Arthur Jones, Jr. is my father. I declare that loudly and proudly. My dad is a very good man. That’s not just my so-not-humble opinion – it also happens to be a fact. My father has taught me more life lessons than I can begin to count. My dad really is the strong, silent type. He’s not perfect. He doesn’t speak just to revel in the sound of his own voice. He’s a man of action. He’s like a black John Wayne. He’s a man’s man.
 
Before I continue, please allow me to extend a Happy Father’s Day wish to every father in this city, this county, this state, this country, this hemisphere, and on this green planet.
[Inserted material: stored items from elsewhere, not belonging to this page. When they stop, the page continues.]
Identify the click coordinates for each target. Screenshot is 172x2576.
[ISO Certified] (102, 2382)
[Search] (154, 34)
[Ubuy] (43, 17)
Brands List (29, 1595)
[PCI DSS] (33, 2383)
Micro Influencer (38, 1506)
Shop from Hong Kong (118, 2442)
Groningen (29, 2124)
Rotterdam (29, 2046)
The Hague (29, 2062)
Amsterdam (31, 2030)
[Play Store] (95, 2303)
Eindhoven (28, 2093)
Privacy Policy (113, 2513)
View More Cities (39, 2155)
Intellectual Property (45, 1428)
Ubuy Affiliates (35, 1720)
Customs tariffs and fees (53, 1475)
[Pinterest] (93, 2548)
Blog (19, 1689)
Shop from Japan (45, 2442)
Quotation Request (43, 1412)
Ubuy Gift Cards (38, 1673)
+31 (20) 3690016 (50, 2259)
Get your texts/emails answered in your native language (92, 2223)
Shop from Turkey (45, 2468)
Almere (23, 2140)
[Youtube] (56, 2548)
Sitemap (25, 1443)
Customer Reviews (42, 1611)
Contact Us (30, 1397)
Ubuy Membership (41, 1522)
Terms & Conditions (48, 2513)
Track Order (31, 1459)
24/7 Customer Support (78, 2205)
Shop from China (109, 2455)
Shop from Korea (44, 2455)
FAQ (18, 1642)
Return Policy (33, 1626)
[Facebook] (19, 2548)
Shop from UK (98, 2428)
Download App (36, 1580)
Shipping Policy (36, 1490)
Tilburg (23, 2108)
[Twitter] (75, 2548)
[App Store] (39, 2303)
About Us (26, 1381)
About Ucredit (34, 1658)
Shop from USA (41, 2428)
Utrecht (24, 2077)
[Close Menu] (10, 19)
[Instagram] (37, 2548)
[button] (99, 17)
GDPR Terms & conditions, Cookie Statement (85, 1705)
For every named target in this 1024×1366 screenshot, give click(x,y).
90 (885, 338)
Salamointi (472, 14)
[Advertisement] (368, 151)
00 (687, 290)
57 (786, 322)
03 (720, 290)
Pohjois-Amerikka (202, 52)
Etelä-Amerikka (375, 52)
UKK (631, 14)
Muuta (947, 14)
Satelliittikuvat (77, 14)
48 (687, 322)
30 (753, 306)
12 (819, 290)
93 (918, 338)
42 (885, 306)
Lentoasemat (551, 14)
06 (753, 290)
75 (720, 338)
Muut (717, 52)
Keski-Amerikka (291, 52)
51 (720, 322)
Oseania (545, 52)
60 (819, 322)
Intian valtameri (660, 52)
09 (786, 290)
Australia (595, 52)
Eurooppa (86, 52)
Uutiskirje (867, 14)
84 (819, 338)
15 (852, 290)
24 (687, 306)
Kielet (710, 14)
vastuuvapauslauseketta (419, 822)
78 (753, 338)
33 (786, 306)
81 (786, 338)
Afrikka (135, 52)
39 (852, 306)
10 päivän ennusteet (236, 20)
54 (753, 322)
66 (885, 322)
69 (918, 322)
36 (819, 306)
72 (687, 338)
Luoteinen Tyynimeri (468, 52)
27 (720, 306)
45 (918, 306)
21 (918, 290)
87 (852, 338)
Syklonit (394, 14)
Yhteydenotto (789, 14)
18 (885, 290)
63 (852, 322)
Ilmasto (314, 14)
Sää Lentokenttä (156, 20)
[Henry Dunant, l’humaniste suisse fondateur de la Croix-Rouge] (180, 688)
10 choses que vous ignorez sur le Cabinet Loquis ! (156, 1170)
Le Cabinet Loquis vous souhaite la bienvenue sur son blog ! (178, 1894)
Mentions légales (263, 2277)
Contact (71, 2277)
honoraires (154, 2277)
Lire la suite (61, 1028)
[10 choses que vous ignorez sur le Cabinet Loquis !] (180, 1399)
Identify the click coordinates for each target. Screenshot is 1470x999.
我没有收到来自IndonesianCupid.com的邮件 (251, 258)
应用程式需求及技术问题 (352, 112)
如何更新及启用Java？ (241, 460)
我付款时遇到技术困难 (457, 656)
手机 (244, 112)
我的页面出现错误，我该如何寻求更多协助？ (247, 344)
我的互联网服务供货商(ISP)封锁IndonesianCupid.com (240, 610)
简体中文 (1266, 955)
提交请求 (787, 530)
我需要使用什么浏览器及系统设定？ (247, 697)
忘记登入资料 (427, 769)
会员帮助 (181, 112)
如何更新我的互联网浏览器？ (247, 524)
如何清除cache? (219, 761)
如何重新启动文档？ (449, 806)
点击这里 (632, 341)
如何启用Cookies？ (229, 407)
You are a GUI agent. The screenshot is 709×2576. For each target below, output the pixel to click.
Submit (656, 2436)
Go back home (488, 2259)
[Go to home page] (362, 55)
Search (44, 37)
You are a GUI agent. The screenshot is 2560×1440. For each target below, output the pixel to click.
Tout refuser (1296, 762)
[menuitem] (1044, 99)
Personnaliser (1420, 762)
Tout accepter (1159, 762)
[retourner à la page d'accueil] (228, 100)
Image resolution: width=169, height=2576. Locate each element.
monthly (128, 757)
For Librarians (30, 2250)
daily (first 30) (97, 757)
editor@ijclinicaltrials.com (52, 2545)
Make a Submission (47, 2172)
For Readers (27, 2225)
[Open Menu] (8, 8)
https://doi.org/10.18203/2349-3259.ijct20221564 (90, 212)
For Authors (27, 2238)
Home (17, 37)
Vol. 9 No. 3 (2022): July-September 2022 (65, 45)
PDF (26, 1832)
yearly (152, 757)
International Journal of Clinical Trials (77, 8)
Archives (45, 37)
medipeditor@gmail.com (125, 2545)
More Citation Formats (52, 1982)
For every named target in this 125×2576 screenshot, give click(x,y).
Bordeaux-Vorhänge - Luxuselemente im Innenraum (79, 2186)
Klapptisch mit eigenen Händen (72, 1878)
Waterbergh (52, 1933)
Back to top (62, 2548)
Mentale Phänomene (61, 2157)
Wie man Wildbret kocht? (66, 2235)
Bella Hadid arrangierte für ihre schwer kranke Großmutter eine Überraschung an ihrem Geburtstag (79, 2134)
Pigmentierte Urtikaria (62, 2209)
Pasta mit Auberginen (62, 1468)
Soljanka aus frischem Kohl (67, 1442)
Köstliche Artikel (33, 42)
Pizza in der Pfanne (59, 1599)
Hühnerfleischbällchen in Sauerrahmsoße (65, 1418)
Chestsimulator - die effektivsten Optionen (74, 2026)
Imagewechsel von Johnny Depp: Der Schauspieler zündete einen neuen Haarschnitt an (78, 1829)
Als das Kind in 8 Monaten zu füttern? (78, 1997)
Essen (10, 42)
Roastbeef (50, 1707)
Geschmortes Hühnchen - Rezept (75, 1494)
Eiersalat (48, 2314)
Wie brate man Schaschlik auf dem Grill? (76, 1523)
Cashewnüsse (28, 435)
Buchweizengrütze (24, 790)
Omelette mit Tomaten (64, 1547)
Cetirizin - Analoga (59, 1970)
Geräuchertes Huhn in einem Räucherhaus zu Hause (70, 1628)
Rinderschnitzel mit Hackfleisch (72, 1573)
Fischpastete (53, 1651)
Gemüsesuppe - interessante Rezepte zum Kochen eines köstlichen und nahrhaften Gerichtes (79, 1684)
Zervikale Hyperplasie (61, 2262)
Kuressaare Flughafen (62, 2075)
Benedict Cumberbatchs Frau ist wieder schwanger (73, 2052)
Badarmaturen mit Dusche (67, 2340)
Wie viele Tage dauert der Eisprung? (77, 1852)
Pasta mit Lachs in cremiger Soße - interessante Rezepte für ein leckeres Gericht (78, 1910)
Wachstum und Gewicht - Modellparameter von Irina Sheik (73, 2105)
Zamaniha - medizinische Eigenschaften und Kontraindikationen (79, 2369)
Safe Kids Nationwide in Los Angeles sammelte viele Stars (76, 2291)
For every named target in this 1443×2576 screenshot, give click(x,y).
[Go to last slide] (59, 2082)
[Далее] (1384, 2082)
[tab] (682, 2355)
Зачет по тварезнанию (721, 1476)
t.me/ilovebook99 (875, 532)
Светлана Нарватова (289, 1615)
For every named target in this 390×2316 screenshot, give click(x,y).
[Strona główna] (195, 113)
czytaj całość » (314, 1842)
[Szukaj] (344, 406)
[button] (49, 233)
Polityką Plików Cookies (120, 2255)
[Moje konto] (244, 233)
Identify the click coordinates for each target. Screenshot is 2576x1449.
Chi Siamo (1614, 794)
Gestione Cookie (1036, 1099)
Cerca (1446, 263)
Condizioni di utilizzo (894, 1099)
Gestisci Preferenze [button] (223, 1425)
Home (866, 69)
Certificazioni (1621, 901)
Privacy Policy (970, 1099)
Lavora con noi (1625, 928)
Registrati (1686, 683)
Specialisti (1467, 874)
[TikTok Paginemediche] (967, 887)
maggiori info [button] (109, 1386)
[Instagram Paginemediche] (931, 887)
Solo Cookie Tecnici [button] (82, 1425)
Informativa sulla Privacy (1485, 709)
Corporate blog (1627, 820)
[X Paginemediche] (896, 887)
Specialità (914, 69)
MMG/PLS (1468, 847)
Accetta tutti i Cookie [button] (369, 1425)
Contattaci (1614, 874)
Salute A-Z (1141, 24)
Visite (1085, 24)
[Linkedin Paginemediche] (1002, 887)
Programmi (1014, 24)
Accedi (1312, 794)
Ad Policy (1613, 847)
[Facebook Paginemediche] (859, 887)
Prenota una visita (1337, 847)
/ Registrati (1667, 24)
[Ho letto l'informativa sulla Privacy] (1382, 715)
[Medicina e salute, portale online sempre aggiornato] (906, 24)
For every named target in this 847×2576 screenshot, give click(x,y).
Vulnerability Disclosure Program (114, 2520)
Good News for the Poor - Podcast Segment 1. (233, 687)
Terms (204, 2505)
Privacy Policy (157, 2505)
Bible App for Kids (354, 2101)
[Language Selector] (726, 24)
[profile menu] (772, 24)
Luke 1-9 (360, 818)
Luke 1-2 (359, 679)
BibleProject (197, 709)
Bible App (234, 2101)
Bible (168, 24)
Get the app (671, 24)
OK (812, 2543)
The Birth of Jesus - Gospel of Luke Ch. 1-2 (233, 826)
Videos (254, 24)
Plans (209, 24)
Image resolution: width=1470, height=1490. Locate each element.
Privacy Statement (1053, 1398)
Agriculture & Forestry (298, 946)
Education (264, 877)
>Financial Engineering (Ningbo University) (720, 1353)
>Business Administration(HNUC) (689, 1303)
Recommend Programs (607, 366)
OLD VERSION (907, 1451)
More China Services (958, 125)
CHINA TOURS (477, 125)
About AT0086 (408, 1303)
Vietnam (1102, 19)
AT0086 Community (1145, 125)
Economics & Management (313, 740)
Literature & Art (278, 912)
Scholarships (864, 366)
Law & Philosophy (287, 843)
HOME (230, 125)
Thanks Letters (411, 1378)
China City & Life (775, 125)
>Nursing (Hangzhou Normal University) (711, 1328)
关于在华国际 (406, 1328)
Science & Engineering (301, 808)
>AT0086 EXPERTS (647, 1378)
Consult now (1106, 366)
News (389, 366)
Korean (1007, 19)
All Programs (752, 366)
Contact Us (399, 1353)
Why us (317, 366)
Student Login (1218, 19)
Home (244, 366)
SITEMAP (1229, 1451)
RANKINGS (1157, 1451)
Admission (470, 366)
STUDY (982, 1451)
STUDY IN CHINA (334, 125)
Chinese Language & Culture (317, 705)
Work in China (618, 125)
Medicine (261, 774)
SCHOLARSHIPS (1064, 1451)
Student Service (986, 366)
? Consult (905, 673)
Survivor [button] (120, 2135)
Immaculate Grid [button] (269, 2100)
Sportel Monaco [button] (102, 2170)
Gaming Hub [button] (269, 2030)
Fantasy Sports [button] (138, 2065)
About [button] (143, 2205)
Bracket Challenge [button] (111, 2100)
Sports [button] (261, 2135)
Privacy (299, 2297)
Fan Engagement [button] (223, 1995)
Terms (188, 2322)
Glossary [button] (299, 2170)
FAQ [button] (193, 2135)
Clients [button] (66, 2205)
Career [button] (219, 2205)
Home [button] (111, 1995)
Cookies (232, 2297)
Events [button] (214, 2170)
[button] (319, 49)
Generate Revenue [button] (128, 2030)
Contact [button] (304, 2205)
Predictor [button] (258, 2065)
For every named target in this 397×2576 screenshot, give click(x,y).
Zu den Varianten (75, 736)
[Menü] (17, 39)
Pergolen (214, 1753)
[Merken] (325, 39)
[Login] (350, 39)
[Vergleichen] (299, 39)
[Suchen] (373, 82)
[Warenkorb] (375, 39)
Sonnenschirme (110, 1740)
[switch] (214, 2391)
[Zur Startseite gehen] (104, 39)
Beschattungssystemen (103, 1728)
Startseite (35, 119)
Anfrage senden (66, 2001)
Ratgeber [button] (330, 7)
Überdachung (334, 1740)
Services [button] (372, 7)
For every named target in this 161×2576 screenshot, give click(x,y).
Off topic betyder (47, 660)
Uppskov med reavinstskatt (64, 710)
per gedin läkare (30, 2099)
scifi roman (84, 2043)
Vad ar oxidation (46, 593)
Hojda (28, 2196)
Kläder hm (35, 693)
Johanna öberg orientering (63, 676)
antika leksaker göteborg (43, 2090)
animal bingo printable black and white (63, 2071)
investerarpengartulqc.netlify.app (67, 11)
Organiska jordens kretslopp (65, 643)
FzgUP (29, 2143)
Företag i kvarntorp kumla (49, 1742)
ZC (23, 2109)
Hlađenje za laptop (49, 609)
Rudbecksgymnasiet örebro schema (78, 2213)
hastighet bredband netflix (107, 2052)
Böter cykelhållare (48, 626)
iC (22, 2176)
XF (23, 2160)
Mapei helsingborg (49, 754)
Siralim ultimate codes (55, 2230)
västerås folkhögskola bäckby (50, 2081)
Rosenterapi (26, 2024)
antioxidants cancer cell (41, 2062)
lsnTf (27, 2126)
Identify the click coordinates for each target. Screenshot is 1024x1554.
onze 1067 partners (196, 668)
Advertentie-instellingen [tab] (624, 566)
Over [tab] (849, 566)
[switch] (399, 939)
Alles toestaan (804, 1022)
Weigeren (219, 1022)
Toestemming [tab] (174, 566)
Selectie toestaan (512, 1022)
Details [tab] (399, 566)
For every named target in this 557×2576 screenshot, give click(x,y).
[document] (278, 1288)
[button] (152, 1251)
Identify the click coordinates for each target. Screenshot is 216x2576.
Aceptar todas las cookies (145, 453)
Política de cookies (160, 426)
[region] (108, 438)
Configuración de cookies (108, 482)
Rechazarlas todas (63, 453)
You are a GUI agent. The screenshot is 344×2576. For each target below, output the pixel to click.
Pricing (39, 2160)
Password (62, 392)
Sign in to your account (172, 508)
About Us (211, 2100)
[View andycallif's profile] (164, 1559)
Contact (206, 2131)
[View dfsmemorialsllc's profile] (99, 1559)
I join you in saluting your father for who he is and for what he does – whether he’s here on Earth or home in Heaven. If you’re a father – as I am – I tip my hat to you, as well. This is our day. This is the day The Lord has made. Let’s rejoice and be glad in it.
 
It’s so cool that I look exactly like my father. We have the same facial features and expressions. Our height and weight are the same. The way we laugh is virtually identical. I walk just like him. Our voices are pretty close. We both take great care to dress well – although I inherited much of my style sense from him.
 
My father was the enforcer of the rules of our house when I was young. He constantly reminded us of the handful of primary directives my siblings and I were charged with: [1] keep The Lord’s commandments, [2] get the very best education you can, [3] do your daily/weekly chores, [4] respect your elders, [5] establish and maintain a good reputation for yourself, and [6] be ever mindful that life is precious.
 
My father taught me all I needed to know about cleanliness. He’s a veteran of the United States Army. Maybe that has everything to do with it – or nothing to do with it. I’m not sure. Dad inspected my bedroom when I was a kid. If my bed wasn’t made up just so, I would have to do it over until it was right. Dad hated dust, so a can of Pledge was never too far away from my hands. Dad took the time to show me how to shine my own dress shoes to a mirror finish. I use that skill quite frequently even now. My father didn’t believe that cleaning the house was something my mother or my sister was supposed to handle. We all cleaned. We all did our part.
 
My father taught me all I needed to know about food preparation. He’s a great cook. He can make pretty much anything he wants to eat – and he loved me enough to teach me how to grill, bake, broil, fry, or roast whatever dish or dessert I want. He never considered cooking to be beneath a man. I remember his culinary lessons quite fondly. They were as fun as they were insightful. I didn’t know it at the time, but he was ensuring then that I would eat well later on whether I was single or not.
 
My father taught me all I needed to know about chivalry. He believed that real men opened doors for women, pulled chairs out for them, and picked up every check when dining out. Dad taught me when a lady was out with me, she was under my protection. He taught me to get her home at a decent hour, to walk her to her front door, and to see her safely inside. Once she locked her door, only then could I return to my vehicle. Thanks for making me a gentleman, Dad.
 
My father taught me all I needed to know about sports. He showed my brother and me how to play football, baseball, basketball, badminton, and golf. He taught us the rules, as well as good sportsmanship. We watched many sporting events on television and in person together.
 
Much of what I know about manhood, I learned from him. Dad taught me how to be a man of my word, how to work hard, how to be kind to others, when to speak up, and when to be quiet.
 
My father modeled for me how to be active at church. In my youth, Dad didn’t just send me to church, he came to church with me. To this day, he’s still very active at New Jerusalem Missionary Baptist Church. He loves The Lord, and it shows.
 
My father used to sit me in his lap and read me the newspaper during breakfast. Today, he will read these words during breakfast.
 
I love you, Dad. Thanks for being a man’s man. Hooah!